• Assignment: Within the listing below, the lines to output run from the one containing "Open Emmys 2015" through the one containing "Given: Open the Account link in navbar"; copy them exactly and nothing else.

• Available data:
*** Block opens ***

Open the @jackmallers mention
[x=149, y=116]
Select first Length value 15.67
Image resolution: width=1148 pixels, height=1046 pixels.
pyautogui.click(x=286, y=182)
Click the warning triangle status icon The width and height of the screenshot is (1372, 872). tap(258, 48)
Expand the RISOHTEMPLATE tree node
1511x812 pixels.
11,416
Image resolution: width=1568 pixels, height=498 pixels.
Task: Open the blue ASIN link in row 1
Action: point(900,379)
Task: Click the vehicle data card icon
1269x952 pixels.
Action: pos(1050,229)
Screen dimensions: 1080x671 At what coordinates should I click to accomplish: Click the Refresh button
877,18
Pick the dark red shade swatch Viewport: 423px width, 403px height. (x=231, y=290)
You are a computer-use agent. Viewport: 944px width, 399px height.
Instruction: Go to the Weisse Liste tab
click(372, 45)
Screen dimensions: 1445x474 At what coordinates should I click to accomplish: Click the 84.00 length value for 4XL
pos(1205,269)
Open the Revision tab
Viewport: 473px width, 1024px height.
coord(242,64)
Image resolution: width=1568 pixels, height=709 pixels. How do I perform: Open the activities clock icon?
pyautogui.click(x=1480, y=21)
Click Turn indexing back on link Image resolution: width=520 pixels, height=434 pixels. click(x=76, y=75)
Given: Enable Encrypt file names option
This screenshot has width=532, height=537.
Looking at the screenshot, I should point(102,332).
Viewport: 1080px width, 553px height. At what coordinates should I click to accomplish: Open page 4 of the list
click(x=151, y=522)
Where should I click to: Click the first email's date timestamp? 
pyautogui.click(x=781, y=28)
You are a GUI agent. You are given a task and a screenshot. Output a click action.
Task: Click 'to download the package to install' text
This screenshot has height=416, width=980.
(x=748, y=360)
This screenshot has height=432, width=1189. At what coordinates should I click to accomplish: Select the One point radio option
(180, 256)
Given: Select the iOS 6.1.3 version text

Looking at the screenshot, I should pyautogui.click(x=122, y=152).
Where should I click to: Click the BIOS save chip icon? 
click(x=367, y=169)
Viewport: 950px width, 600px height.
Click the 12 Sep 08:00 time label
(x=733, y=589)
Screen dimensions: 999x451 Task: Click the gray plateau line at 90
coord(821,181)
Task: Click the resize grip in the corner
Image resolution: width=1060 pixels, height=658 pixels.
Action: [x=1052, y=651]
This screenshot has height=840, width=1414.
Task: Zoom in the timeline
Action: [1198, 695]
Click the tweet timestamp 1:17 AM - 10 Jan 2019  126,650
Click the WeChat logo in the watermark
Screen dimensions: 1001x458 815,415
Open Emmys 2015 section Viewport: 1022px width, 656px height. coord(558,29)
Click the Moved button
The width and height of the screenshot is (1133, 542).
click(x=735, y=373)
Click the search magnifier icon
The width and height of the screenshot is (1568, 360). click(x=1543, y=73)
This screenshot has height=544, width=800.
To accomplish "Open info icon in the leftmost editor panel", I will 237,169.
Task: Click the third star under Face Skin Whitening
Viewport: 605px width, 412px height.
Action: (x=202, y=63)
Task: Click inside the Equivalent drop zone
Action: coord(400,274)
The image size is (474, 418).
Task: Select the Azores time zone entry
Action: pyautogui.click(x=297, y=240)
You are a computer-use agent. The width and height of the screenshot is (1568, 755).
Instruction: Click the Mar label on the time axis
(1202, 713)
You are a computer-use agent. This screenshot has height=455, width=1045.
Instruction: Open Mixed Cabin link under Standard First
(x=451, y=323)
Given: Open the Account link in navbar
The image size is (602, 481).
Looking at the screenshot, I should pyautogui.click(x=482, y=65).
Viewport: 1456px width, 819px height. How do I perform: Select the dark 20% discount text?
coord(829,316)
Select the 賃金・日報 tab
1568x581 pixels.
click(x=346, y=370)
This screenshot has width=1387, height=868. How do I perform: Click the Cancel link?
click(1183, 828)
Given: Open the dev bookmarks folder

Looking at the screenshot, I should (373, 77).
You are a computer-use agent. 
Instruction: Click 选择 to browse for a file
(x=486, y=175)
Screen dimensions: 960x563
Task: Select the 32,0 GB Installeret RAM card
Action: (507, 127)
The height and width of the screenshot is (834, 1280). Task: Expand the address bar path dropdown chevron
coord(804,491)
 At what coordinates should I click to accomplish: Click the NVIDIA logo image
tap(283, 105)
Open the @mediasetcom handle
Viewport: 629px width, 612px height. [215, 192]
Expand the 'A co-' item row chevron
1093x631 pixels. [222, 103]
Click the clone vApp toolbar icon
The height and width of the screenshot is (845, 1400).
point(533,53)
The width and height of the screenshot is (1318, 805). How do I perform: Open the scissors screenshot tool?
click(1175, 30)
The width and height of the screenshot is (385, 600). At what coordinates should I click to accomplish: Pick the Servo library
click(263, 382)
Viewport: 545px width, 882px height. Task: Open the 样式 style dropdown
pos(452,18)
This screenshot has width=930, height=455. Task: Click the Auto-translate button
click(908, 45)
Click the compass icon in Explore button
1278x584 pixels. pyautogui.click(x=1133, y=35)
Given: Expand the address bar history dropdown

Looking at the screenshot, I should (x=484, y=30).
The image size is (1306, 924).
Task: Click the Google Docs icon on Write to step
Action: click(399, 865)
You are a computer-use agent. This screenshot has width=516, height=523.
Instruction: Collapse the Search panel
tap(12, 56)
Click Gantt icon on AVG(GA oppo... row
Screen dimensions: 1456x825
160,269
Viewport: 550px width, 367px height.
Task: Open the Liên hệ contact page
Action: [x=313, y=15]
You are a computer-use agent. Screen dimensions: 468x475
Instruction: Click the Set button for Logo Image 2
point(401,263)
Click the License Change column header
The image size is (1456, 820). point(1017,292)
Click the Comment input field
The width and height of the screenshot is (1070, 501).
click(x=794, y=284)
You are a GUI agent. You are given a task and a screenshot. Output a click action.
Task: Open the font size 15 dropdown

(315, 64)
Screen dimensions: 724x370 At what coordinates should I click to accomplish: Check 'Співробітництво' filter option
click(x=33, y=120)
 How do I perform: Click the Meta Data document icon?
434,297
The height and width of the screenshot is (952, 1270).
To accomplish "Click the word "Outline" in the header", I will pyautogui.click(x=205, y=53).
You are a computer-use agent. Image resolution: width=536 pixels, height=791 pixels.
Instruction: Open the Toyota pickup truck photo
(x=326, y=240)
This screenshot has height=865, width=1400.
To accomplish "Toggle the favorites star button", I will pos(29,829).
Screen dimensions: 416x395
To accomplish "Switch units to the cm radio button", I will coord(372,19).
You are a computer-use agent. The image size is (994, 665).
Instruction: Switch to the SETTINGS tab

*** Block closes ***

• Answer for this exercise:
Open Emmys 2015 section Viewport: 1022px width, 656px height. coord(558,29)
Click the Moved button
The width and height of the screenshot is (1133, 542).
click(x=735, y=373)
Click the search magnifier icon
The width and height of the screenshot is (1568, 360). click(x=1543, y=73)
This screenshot has height=544, width=800.
To accomplish "Open info icon in the leftmost editor panel", I will 237,169.
Task: Click the third star under Face Skin Whitening
Viewport: 605px width, 412px height.
Action: (x=202, y=63)
Task: Click inside the Equivalent drop zone
Action: coord(400,274)
The image size is (474, 418).
Task: Select the Azores time zone entry
Action: pyautogui.click(x=297, y=240)
You are a computer-use agent. The width and height of the screenshot is (1568, 755).
Instruction: Click the Mar label on the time axis
(1202, 713)
You are a computer-use agent. This screenshot has height=455, width=1045.
Instruction: Open Mixed Cabin link under Standard First
(x=451, y=323)
Given: Open the Account link in navbar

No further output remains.